Да работает ли этот проклятый аппарат? Хоть в «Точное время» звони!
И набрал «100».
Из трубки донеслось:
«Точное время двадцать часов три минуты пятнадцать секунд. Только Московская городская телефонная сеть владеет официальной и самой актуальной информацией. Хотите в этом убедиться? Купите телефонный справочник „Москва“».
Работает. Кому еще можно позвонить? Вспомнил: на вахту.
Трубку подняли после первого же гудка:
– Бюро пропусков.
– Это Волков.
– Слушаю вас, Анатолий Федорович.
Волков замялся. Что он мог сказать охраннику? Почему не отвечает диспетчер? Он не сможет ответить. Диспетчерская находится в информационном центре, туда его даже не пустят.
– Нет, ничего, – сказал Волков и положил трубку.
По‑идиотски получилось. Просто дичь какая‑то!
Он еще раз набрал номер диспетчера. Длинные гудки: один, второй, третий…
«Вам надлежит немедленно явиться…»
«Да что я дергаюсь? – остановил себя Волков. – Нужно просто поехать и разобраться».
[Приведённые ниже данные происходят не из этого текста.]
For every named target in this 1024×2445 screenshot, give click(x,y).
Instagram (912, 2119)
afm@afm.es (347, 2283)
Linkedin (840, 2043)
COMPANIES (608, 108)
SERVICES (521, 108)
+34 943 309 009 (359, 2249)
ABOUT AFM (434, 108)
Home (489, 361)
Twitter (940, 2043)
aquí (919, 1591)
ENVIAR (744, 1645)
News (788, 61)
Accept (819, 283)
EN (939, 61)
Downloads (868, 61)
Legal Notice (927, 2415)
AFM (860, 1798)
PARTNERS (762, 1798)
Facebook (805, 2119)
Он вызвал машину, прошел в спальню и быстро переоделся. Когда завязывал перед зеркалом галстук, заглянула жена:
– Уезжаешь?
Вопрос не требовал ответа. У него вертелось на языке напомнить, что за двадцать восемь лет семейной жизни пора бы отвыкнуть от пустых вопросов. Но сумел сдержаться. Хоть и не без труда. Ни к черту стали нервы, просто ни к черту!
– Если задержусь, позвоню, – пообещал он. Эти слова тоже были пустыми, ненужными, но она поняла, что он хочет сгладить ими едва не вырвавшуюся наружу резкость, и с сочувствием улыбнулась.
– Тебе бы в отпуск. Очень трудный был год. Анатолий Федорович только отмахнулся:
– Какой отпуск!..
Он вышел из дома, спустился с невысокого крыльца и в ожидании машины медленно прошел по дорожке, проложенной от ворот вдоль просторного газона, за которым следили два солдата. Они были по должности положены Волкову для охраны, но на деле, как всегда велось, выполняли все хозяйственные обязанности.
Дача у Волкова была своя. Ему не раз предлагали перебраться в Архангельское или в Барвиху – на госдачу с охраной и спецобслуживанием. Он отказывался. Не из опасения, что в случае слома его карьеры будет в день выселен оттуда, как не раз бывало с деятелями куда крупнее его. Нет, чужое – это чужое. А этот крепкий, на высоком каменном фундаменте, хоть с виду и неказистый дом, построенный отцом незадолго до начала войны, – это было свое. Здесь он вырос, здесь выросли его дети, здесь с больной матерью и двумя старшими сестрами он пережил самые трудные годы, когда отец, чем‑то не угодивший Берии, был расстрелян как японский шпион, а его семью вышвырнули из «дома на набережной». Но дачу почему‑то не отобрали – то ли бюрократическая машина дала сбой, то ли просто не до того было: умер Сталин, у Берии появились другие заботы.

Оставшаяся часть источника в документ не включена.